> _Work to be completed_
In the entries below, find the line with "Click the white" and the line with "Task: Click the Menu"; give again those lines and every line between them, exactly.

> _Data in this exercise_
********

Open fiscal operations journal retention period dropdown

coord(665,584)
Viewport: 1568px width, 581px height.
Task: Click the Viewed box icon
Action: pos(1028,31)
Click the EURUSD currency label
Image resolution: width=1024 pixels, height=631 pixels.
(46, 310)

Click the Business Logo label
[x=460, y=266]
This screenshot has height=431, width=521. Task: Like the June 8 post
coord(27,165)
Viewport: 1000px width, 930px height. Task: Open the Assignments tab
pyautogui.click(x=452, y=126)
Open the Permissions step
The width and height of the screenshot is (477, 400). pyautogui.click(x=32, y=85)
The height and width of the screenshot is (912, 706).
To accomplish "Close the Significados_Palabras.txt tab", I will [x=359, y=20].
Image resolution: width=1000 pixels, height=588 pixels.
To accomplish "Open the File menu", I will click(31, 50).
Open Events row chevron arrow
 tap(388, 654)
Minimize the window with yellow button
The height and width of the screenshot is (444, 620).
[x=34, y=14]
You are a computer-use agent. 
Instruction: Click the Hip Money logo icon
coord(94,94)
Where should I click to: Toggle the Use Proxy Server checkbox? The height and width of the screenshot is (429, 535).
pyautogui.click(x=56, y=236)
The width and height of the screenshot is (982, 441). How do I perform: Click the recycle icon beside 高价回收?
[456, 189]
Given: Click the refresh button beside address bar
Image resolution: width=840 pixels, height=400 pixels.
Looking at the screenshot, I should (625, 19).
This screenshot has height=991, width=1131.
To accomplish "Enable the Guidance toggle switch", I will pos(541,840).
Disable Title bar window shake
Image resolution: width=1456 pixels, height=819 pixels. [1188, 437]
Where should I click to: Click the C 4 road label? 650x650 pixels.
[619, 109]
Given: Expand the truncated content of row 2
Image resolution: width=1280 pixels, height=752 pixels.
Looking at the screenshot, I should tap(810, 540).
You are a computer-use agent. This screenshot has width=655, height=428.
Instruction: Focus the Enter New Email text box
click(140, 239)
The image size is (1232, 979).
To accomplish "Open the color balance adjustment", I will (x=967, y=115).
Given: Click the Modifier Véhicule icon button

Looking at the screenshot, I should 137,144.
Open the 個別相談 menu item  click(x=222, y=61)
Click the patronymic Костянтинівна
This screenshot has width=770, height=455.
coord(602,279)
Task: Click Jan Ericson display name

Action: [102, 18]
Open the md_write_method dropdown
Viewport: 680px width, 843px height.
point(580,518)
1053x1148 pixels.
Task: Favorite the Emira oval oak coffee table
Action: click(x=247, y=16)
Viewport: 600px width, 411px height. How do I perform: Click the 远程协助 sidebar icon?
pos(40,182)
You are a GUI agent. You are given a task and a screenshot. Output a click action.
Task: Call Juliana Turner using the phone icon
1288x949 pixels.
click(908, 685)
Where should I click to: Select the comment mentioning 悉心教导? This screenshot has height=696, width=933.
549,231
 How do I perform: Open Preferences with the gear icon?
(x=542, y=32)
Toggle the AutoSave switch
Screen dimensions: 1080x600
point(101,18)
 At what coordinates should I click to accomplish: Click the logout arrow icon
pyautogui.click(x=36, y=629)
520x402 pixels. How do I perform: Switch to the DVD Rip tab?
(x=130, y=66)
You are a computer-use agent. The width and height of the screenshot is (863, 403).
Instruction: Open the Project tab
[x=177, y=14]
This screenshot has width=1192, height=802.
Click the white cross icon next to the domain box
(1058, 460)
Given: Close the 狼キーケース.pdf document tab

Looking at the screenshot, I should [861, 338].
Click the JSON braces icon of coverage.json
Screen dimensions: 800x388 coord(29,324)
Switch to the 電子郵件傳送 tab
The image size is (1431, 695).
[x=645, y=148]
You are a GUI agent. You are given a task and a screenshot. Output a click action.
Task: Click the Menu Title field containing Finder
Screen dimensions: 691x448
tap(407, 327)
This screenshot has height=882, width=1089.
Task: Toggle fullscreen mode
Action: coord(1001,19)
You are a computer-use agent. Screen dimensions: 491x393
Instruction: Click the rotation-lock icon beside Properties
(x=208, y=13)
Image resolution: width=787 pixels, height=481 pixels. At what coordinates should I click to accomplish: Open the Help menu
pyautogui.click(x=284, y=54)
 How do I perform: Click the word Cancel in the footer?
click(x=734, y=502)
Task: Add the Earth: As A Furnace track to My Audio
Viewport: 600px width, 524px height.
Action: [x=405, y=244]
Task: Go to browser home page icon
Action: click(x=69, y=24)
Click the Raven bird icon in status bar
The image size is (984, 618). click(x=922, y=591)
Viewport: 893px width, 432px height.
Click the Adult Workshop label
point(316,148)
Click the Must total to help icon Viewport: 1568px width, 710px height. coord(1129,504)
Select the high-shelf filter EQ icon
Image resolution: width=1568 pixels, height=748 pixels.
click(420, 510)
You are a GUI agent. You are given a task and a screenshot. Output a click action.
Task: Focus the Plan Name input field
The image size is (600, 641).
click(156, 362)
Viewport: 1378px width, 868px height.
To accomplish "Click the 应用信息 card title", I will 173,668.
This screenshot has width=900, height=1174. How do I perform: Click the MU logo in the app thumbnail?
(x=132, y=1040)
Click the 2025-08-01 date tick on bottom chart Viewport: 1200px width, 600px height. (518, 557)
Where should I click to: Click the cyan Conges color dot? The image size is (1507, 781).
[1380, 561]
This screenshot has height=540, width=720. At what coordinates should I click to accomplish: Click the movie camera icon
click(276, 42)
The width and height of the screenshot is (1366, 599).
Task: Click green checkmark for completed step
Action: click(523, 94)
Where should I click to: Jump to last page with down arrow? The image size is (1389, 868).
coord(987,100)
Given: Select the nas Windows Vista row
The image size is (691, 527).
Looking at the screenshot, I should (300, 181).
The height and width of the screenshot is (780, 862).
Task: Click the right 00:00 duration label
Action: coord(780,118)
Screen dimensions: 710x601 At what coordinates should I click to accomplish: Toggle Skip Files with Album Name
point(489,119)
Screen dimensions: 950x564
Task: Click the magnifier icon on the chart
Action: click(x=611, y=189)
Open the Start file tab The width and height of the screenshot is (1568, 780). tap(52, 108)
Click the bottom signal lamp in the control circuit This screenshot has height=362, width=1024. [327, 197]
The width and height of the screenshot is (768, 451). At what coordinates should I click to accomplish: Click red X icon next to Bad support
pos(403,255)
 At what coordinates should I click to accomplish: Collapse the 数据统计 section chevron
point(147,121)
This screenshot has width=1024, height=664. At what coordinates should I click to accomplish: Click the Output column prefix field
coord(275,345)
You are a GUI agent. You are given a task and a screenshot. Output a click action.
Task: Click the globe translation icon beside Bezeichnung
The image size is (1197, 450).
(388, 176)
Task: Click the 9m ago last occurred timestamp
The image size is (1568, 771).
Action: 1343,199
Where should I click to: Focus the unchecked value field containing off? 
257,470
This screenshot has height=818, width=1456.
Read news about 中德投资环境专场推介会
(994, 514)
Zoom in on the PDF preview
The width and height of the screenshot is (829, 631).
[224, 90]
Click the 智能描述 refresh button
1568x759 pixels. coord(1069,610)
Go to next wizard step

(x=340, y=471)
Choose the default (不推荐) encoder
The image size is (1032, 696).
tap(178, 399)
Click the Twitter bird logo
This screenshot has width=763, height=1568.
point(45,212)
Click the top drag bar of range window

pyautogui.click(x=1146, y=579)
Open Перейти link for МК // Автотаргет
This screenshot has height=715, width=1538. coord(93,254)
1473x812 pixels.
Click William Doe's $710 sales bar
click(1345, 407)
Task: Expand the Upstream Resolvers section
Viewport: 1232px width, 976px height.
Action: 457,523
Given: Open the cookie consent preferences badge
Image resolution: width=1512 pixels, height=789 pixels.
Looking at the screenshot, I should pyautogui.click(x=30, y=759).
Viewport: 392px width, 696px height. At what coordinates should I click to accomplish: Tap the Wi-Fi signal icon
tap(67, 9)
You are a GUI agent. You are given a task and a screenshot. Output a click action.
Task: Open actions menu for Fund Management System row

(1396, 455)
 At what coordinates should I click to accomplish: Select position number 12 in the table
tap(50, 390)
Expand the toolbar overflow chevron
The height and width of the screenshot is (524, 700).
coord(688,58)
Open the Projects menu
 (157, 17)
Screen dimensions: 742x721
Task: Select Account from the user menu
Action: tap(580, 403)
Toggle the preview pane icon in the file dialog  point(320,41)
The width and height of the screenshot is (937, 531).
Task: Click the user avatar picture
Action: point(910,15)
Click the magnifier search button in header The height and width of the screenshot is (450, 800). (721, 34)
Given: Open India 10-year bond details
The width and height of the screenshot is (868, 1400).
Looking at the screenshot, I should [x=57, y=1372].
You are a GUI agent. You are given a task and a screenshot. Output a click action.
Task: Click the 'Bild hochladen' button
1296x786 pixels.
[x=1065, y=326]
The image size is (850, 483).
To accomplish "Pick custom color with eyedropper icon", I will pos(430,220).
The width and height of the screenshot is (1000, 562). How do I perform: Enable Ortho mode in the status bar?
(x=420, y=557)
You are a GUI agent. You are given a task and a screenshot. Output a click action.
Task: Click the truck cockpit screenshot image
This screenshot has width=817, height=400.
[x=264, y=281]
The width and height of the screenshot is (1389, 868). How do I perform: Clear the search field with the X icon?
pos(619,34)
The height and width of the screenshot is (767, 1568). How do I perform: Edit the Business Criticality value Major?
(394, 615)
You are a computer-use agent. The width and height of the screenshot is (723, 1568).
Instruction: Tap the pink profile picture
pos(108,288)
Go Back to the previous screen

********

> _Finished exercise_
Click the white cross icon next to the domain box
(1058, 460)
Given: Close the 狼キーケース.pdf document tab

Looking at the screenshot, I should [861, 338].
Click the JSON braces icon of coverage.json
Screen dimensions: 800x388 coord(29,324)
Switch to the 電子郵件傳送 tab
The image size is (1431, 695).
[x=645, y=148]
You are a GUI agent. You are given a task and a screenshot. Output a click action.
Task: Click the Menu Title field containing Finder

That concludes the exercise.